Through CNT’s Climate and Cultural Resilience Program, we have had the privilege of working with Ghian, Paola, and several other incredible Chicago residents, artists, designers, landscapers, and community organizations at four sites, including Overton, within a ½ mile of a CTA train stop across the City. Our partners reflected on what it means to be resilient in a time of climate change and displacement of people and cultures from Chicago neighborhoods. The creative output of this reflection is a complementary public art installation and green stormwater infrastructure project – both tangible representations of what climate and cultural resilience means to those living and working near the sites. The following is a collection of photos of the work completed or underway at each site.
Climate and Cultural Resilience sites
Site 1: Former Overton Elementary Grounds
Site 2: LSNA Building
Site 3: Farmworks urban agriculture site
Site 4: OPEN Center for the Arts
Site 3: Farmworks urban agriculture site
Discover it: near the Kedzie Lake Green Line
Project components: ART - a shade sculpture at the back edge of the garden to provide a respite from the sun for farm employees and volunteers. STORMWATER - two bioswales, at the front and back of the garden (to capture sidewalk and adjacent parking lot runoff).
Site Design Group created a plant voting board to collect community feedback on the types of plants they would like to see growing in the bioswales.
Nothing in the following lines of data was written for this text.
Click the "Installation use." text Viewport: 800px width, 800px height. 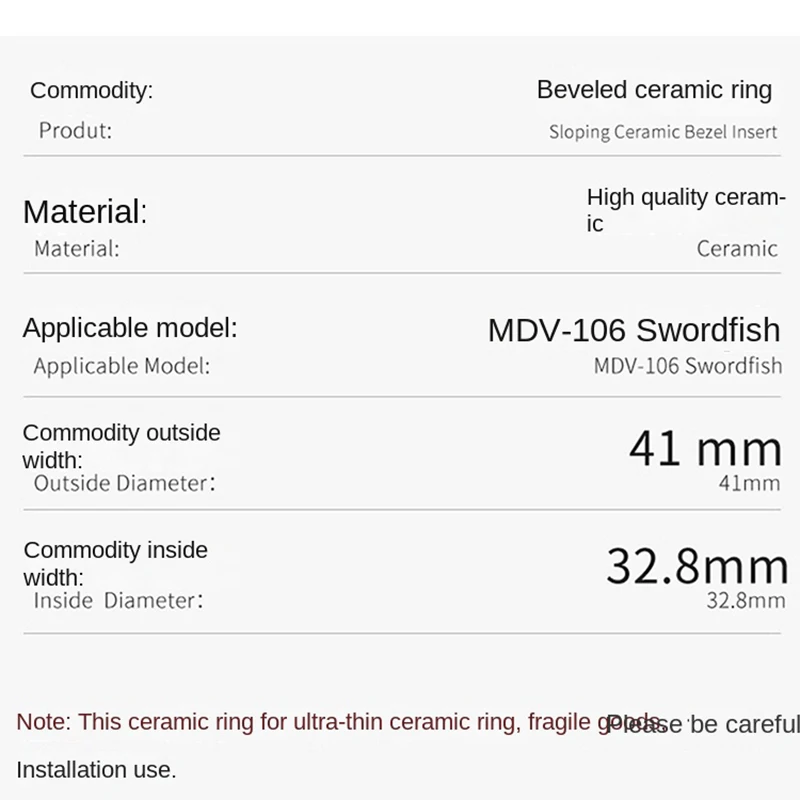[96, 770]
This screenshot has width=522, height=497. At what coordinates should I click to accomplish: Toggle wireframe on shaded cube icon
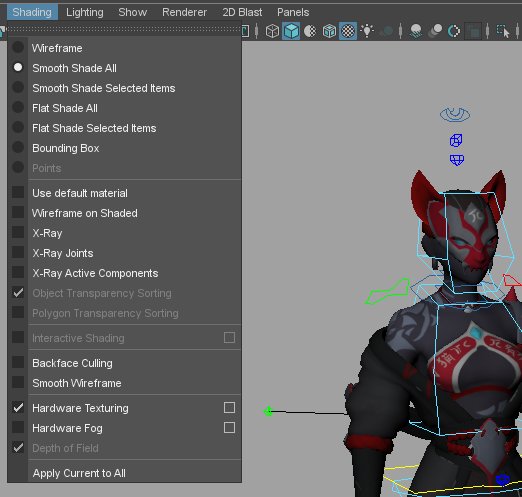(x=329, y=31)
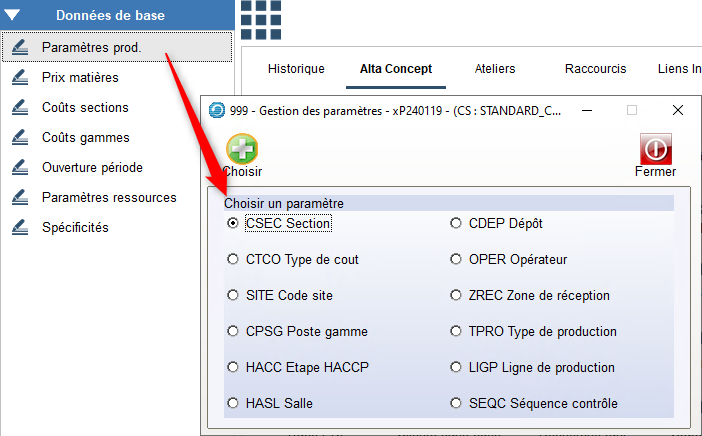
Task: Switch to the Historique tab
Action: pyautogui.click(x=296, y=69)
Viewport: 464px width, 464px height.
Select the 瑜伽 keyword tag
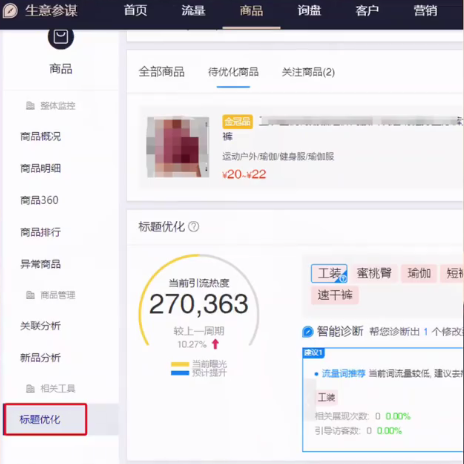point(419,274)
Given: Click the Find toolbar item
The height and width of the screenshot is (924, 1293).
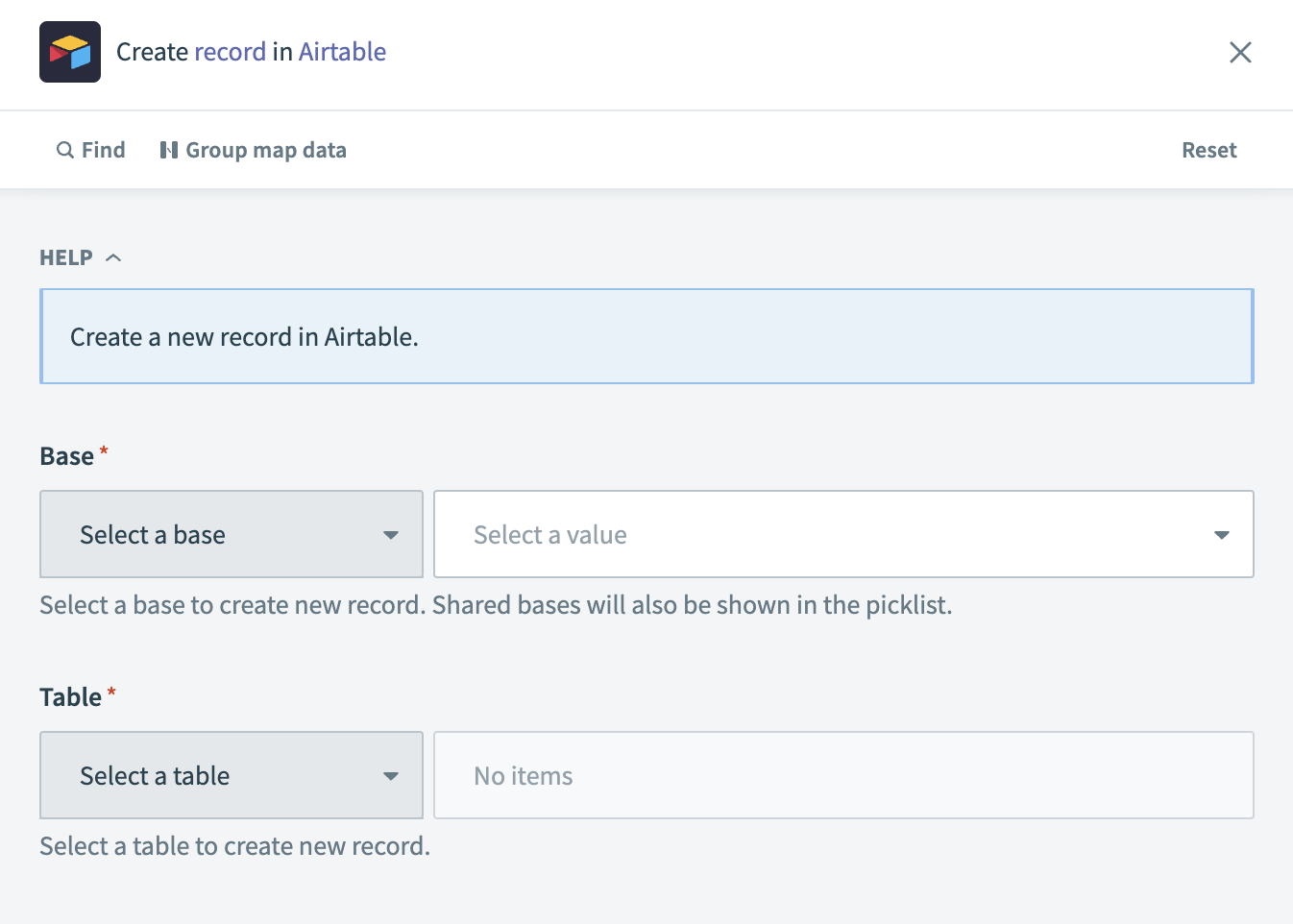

The bioswales at Farmworks were installed by Greencorps Chicago – again donating labor and providing their training cohort another opportunity to install green stormwater infrastructure.
Artist Andrea Jablonski created a model of the shade sculpture and, at our fall open house, invited residents to vote on their favorite color panels.
The completed shade sculpture! The multi-colored panels are a nod to the similarly multi-colored plexiglass used at the Kedzie Lake Green Line Station.